Epidemiology and Etiology of Cardiomyopathy in Africa
This article requires a subscription to view the full text. If you have a subscription you may use the login form below to view the article. Access to this article can also be purchased.
Background— Cardiomyopathy, an often irreversible form of heart muscle disease that is associated with a dismal outcome, is endemic in Africa. The primary objective of this review was to summarize the current state of knowledge on the epidemiology and etiology of cardiomyopathy in people living in Africa and to identify new avenues for research.

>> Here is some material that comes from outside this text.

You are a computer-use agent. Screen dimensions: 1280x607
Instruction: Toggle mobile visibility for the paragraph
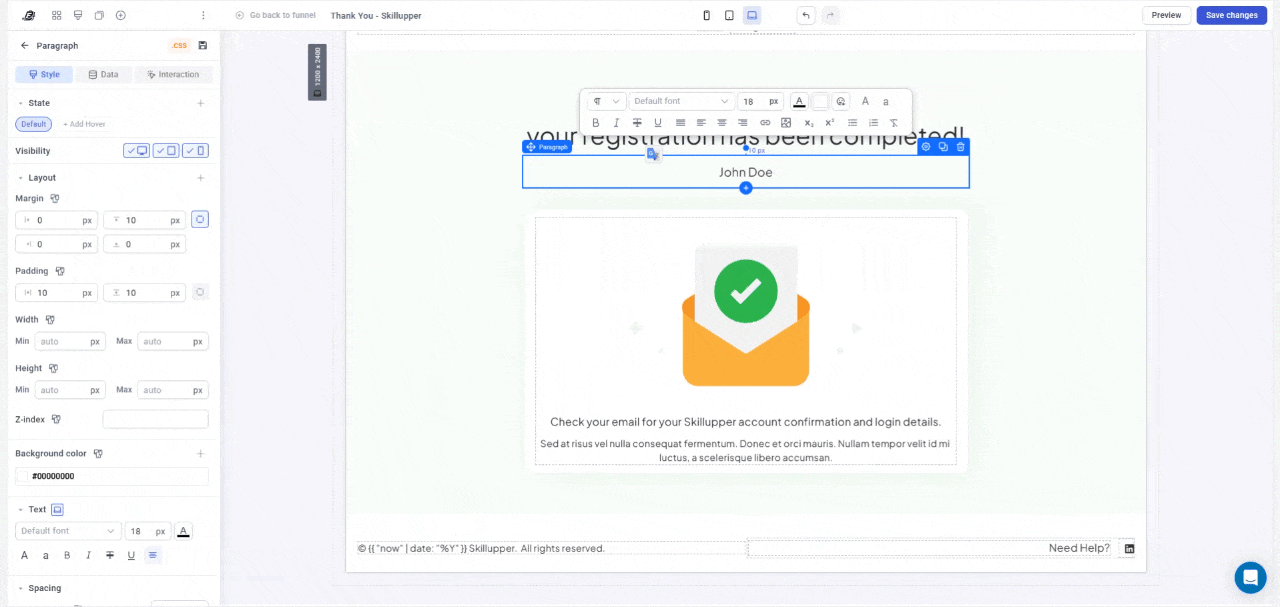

Methods and Results— We searched MEDLINE (January 1, 1966, through February 12, 2005) and reference lists of articles for relevant references. Unlike other parts of the world in which cardiomyopathy is rare, dilated cardiomyopathy is a major cause of heart failure throughout Africa. Similarly, peripartum cardiomyopathy is ubiquitous on the continent, with an incidence ranging from 1 in 100 to 1 in 1000 deliveries. There is an apparent marked regional variation in the pathogenesis of dilated cardiomyopathy and peripartum cardiomyopathy, underlining the heterogeneity of causative factors in these conditions. By contrast, endomyocardial fibrosis is restricted to the tropical regions of East, Central, and West Africa. Although the pathogenesis of endomyocardial fibrosis is not fully understood, it seems that the conditioning factors are geography and diet, the triggering factor may be an as yet unidentified infective agent, and the perpetuating factor is eosinophilia. Although epidemiological studies are lacking, hypertrophic cardiomyopathy and arrhythmogenic right ventricular cardiomyopathy seem to have characteristics similar to those of other populations elsewhere in the world.
Conclusions— There is a need for large-scale epidemiological studies of the incidence, prevalence, determinants, and outcome of cardiomyopathy in Africa to inform strategies for the treatment and prevention of heart muscle disease on the continent.
Received February 14, 2005; revision received July 16, 2005; accepted July 29, 2005.